--- Begin ---

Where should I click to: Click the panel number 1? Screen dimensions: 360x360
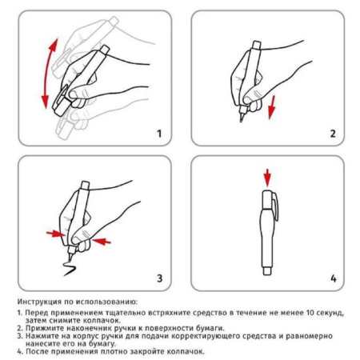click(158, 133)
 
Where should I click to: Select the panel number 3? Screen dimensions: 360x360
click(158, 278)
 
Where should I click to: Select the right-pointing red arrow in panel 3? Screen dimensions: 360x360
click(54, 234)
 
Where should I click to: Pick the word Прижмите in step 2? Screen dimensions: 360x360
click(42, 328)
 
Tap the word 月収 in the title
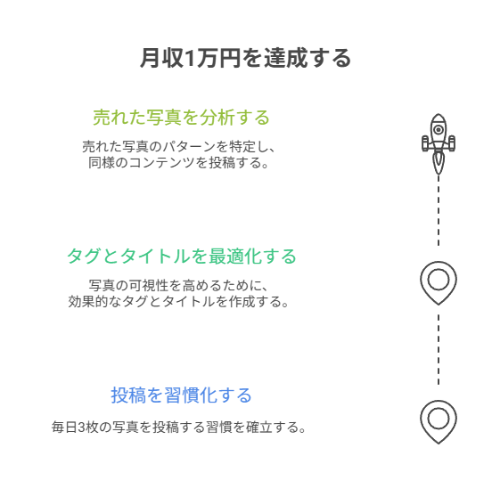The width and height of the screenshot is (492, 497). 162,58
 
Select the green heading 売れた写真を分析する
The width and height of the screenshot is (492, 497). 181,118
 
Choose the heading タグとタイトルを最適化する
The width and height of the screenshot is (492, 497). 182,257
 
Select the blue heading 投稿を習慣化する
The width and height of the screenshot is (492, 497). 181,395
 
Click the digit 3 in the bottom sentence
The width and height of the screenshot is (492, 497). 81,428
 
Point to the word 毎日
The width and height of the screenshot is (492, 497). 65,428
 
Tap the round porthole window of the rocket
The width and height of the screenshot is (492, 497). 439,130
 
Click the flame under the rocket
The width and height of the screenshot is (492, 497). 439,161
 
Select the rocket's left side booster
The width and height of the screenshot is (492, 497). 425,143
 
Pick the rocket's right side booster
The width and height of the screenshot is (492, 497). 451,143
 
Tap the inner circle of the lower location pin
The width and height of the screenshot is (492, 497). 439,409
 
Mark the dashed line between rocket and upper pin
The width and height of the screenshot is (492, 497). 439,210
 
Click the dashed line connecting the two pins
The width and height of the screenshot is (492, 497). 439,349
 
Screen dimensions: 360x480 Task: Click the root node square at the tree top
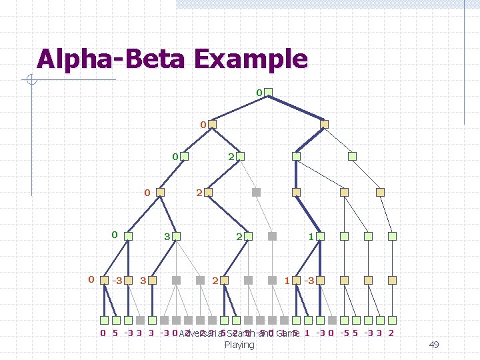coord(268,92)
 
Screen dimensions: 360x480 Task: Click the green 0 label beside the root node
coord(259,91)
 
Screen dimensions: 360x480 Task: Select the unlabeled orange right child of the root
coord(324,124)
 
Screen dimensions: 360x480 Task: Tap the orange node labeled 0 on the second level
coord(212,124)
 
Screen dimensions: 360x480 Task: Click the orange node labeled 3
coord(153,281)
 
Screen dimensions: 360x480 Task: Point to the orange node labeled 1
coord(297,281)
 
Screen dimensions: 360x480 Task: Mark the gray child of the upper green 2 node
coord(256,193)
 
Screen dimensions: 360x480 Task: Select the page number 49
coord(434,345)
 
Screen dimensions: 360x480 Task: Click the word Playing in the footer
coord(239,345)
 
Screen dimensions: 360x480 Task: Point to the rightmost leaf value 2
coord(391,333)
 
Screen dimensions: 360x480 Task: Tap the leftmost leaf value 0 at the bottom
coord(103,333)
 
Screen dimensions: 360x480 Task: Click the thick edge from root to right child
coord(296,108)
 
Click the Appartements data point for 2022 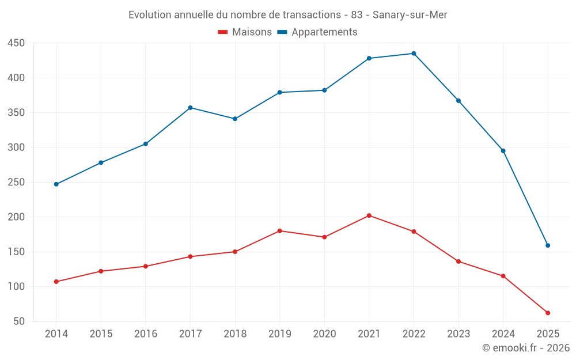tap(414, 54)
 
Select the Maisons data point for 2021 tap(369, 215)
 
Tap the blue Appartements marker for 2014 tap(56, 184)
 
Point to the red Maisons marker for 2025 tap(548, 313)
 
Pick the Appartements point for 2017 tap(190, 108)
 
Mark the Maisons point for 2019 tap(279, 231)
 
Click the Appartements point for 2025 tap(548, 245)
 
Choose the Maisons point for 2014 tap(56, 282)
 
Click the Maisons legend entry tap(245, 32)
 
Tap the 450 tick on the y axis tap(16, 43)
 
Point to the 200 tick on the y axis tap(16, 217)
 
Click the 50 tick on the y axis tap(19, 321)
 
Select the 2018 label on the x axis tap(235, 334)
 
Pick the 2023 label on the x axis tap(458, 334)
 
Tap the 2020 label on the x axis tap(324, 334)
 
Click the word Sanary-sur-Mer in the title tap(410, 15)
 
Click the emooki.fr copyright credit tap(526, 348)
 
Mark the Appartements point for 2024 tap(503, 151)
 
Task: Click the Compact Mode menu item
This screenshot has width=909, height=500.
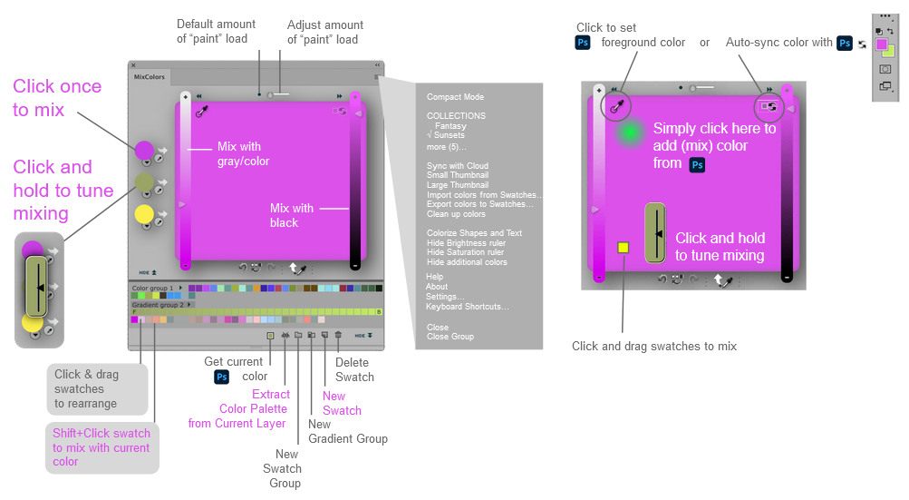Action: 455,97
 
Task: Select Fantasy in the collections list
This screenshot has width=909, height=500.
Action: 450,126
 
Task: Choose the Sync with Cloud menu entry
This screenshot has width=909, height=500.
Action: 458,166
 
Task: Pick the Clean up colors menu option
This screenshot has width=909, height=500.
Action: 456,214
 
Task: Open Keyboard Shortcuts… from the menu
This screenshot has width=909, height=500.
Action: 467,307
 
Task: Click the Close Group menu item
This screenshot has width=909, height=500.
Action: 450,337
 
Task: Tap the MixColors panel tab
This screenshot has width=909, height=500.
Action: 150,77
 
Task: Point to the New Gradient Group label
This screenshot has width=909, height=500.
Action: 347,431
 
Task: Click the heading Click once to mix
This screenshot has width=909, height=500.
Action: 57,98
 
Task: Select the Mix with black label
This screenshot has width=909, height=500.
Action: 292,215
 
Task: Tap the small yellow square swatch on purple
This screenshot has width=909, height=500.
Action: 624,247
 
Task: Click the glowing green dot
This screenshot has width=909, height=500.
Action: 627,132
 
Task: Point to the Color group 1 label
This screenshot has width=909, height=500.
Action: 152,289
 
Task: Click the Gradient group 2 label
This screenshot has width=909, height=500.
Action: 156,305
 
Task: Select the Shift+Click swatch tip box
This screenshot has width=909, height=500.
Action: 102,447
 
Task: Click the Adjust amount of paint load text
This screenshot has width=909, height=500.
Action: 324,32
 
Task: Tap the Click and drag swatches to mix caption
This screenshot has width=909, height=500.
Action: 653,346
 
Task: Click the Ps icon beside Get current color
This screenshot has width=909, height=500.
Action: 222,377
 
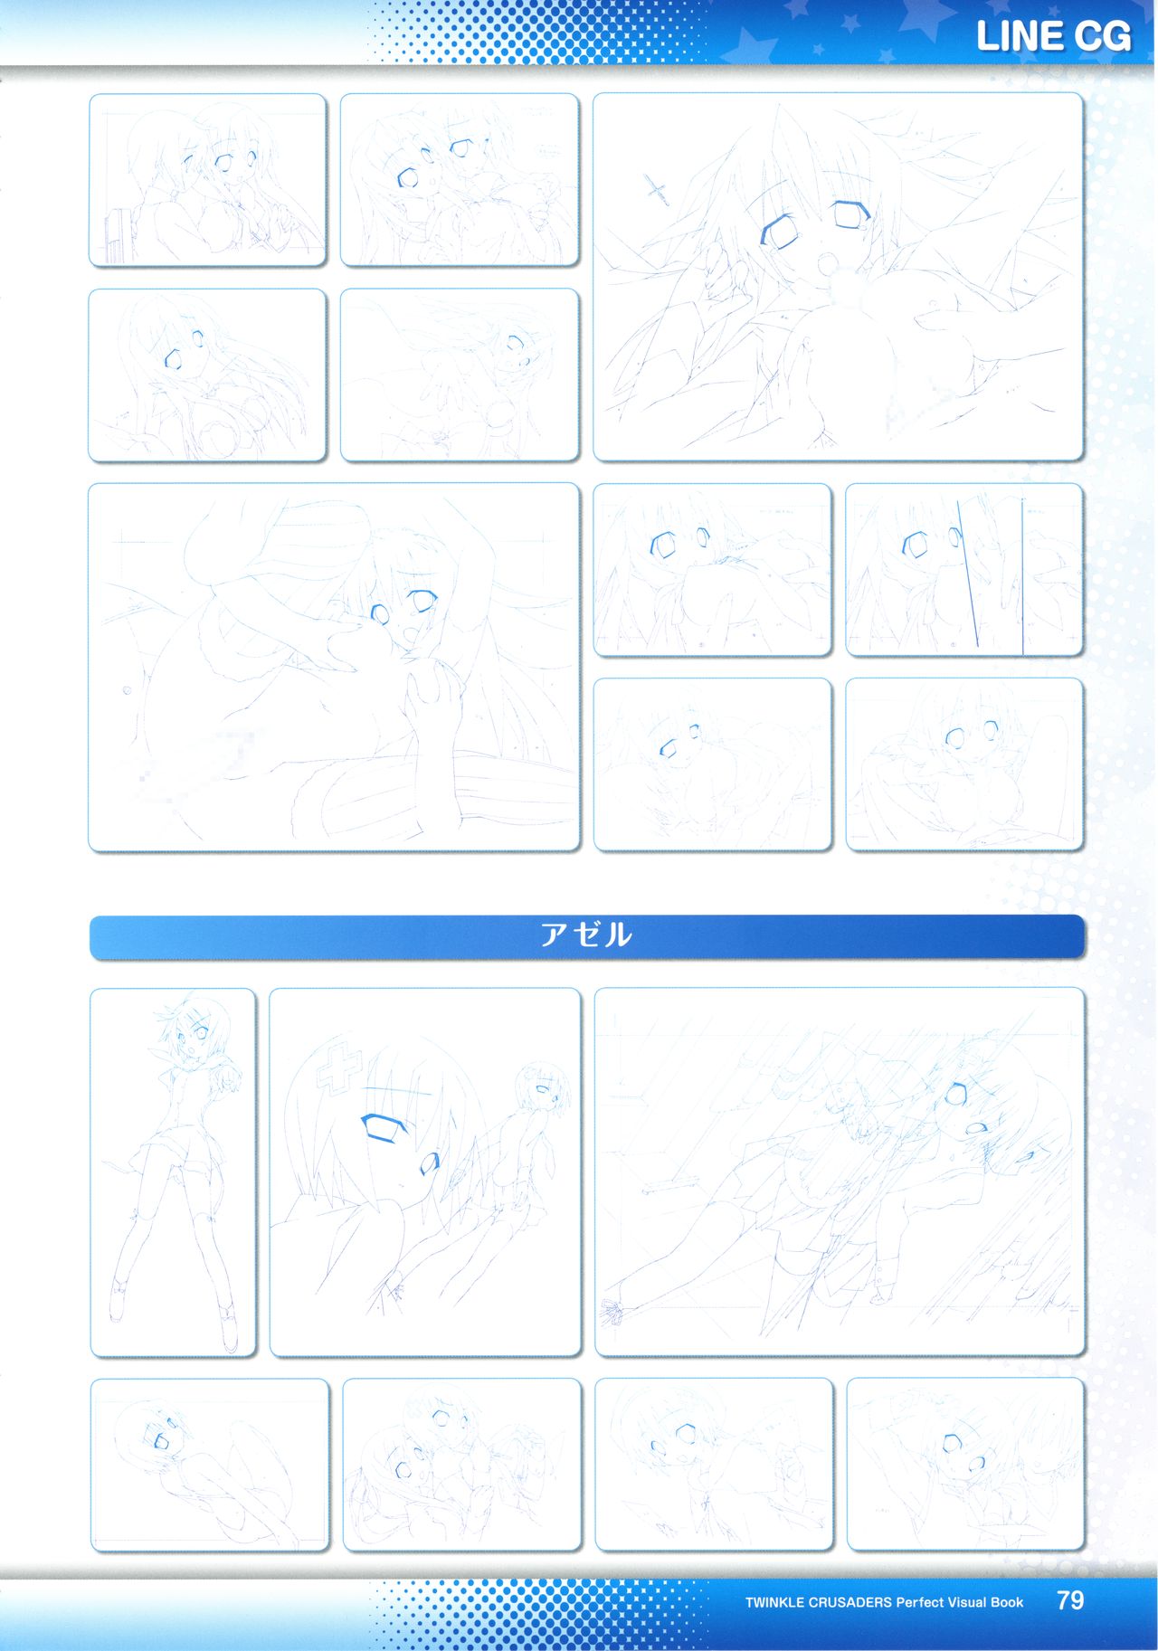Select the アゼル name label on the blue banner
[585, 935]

--- End ---

» **TASK BRIEF**
Can you copy the listing verbatim from the line containing "Tap the inner" through the line containing "coord(324,124)", with both of those lines included? Omit the pictures.

» **ANSWER FOR THE TASK**
Tap the inner circle of the lower location pin
The width and height of the screenshot is (492, 497). 439,409
 
Mark the dashed line between rocket and upper pin
The width and height of the screenshot is (492, 497). 439,210
 
Click the dashed line connecting the two pins
The width and height of the screenshot is (492, 497). 439,349
 
Screen dimensions: 360x480 Task: Click the root node square at the tree top
coord(268,92)
 
Screen dimensions: 360x480 Task: Click the green 0 label beside the root node
coord(259,91)
 
Screen dimensions: 360x480 Task: Select the unlabeled orange right child of the root
coord(324,124)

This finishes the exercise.